(DATA FOR THIS EXERCISE)

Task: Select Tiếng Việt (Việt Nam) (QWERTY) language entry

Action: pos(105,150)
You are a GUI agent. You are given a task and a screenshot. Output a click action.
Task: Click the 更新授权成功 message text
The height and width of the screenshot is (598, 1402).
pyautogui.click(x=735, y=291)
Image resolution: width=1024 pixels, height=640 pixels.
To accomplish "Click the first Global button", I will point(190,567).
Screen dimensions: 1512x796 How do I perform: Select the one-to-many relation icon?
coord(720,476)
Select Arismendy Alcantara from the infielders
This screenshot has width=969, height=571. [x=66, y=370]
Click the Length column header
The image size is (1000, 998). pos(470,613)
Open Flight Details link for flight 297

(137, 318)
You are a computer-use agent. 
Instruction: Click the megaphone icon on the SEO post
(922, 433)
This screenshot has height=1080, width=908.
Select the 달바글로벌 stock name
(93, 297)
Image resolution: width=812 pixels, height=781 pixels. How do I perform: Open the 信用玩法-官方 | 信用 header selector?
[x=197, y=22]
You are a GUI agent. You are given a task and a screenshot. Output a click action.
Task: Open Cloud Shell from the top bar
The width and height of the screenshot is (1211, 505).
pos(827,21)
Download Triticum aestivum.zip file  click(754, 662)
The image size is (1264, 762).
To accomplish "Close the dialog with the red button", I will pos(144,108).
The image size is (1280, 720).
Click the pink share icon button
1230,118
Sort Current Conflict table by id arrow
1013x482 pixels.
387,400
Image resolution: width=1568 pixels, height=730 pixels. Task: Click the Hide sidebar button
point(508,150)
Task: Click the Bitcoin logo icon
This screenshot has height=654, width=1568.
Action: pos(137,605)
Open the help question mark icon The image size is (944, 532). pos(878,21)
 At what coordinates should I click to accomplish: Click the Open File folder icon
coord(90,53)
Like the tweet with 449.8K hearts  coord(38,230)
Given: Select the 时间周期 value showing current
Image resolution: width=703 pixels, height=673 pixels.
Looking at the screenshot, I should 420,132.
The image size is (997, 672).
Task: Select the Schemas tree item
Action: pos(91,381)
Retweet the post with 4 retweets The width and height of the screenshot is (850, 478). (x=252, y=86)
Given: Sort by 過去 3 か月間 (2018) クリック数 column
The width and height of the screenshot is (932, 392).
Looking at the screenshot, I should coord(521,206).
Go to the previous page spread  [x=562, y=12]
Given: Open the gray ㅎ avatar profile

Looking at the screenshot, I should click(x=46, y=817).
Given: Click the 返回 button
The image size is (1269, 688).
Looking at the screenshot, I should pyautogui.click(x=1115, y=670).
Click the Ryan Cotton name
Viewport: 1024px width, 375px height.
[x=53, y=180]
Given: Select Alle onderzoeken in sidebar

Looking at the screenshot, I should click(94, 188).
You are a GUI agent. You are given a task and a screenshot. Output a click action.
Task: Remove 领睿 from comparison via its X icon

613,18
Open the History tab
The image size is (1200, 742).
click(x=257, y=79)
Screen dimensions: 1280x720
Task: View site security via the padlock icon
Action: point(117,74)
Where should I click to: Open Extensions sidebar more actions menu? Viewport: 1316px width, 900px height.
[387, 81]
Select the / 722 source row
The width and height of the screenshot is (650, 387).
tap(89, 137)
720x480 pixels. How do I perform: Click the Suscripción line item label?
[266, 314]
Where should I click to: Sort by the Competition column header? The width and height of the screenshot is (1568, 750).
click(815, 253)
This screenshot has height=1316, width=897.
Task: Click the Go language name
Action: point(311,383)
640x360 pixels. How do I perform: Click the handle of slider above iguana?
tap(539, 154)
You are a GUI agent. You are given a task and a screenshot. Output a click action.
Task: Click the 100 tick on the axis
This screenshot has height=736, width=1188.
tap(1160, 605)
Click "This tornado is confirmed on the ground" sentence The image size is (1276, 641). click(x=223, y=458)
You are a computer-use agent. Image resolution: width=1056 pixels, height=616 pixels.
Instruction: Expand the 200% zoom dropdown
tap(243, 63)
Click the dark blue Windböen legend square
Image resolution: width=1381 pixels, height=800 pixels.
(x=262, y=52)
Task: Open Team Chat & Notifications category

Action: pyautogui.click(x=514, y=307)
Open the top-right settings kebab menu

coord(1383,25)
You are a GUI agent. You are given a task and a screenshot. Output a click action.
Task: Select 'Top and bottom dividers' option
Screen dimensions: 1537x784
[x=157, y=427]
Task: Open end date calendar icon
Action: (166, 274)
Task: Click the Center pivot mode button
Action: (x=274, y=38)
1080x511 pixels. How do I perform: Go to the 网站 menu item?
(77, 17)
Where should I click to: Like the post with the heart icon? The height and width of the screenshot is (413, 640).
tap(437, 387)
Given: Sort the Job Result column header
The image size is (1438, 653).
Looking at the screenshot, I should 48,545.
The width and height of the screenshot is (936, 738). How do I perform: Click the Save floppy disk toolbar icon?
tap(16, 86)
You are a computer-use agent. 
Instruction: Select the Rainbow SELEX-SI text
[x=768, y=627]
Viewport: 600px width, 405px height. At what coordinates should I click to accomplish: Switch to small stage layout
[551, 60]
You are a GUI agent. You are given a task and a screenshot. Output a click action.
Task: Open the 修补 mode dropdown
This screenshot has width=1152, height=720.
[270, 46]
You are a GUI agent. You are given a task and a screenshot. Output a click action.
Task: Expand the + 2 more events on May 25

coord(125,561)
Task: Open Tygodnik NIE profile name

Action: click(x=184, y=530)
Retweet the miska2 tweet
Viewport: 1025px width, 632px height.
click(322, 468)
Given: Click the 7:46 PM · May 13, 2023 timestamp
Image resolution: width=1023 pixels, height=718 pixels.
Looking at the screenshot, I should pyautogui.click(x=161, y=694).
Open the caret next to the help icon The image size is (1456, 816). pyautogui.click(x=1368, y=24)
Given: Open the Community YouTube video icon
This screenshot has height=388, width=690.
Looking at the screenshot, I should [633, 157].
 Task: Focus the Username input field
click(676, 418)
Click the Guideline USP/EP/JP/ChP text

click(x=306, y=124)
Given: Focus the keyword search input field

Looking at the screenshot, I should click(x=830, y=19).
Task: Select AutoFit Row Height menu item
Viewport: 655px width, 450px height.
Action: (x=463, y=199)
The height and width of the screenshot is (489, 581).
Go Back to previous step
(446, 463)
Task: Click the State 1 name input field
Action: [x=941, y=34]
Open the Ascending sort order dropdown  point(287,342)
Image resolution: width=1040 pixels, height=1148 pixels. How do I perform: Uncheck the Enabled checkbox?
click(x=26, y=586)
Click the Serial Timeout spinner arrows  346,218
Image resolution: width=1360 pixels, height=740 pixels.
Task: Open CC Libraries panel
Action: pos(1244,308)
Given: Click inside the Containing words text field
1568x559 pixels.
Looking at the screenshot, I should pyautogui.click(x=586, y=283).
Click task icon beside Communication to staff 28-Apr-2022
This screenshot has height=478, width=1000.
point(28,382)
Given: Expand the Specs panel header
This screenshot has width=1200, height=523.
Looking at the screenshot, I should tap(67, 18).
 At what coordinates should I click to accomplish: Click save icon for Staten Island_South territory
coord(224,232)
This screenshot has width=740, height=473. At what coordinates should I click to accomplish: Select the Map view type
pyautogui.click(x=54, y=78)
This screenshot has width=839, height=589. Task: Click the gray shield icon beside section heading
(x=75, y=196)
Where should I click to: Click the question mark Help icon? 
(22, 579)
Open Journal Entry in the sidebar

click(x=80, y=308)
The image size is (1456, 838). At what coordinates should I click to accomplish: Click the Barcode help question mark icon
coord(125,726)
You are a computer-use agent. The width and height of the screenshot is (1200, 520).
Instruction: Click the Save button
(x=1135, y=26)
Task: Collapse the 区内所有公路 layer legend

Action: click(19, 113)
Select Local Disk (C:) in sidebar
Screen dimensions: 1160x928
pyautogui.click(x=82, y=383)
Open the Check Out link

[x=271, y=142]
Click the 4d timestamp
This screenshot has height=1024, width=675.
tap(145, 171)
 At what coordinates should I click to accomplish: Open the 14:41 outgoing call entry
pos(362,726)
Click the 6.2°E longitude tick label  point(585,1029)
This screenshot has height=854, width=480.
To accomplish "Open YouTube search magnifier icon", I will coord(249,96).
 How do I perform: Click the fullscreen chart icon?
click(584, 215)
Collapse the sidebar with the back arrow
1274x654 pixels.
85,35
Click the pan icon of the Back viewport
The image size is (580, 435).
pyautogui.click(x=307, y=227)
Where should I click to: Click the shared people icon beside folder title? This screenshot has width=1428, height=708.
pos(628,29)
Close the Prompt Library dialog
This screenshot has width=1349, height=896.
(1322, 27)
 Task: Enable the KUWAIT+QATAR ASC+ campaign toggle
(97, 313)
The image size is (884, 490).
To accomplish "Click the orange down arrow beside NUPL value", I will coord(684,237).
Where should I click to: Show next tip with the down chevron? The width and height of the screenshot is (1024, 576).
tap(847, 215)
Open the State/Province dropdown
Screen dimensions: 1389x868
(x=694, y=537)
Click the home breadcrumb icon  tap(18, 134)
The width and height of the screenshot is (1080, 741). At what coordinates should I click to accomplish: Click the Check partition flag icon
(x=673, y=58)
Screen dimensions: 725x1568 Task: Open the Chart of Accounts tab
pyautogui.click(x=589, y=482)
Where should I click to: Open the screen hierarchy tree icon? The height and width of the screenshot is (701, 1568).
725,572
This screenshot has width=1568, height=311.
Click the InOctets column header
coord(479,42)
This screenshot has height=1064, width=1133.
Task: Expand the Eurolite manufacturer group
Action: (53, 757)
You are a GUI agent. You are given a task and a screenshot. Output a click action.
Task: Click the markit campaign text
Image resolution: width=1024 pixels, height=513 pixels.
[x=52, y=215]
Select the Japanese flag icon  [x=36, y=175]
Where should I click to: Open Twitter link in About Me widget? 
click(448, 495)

(End DATA FOR THIS EXERCISE)

> WHAT THE TASK REQUIRES
The answer must be the line containing "Click the InOctets column header" and every line after it through the last line of the records above, repeated exactly.

> ANSWER TO THIS PROBLEM
Click the InOctets column header
coord(479,42)
This screenshot has height=1064, width=1133.
Task: Expand the Eurolite manufacturer group
Action: (53, 757)
You are a GUI agent. You are given a task and a screenshot. Output a click action.
Task: Click the markit campaign text
Image resolution: width=1024 pixels, height=513 pixels.
[x=52, y=215]
Select the Japanese flag icon  [x=36, y=175]
Where should I click to: Open Twitter link in About Me widget? 
click(448, 495)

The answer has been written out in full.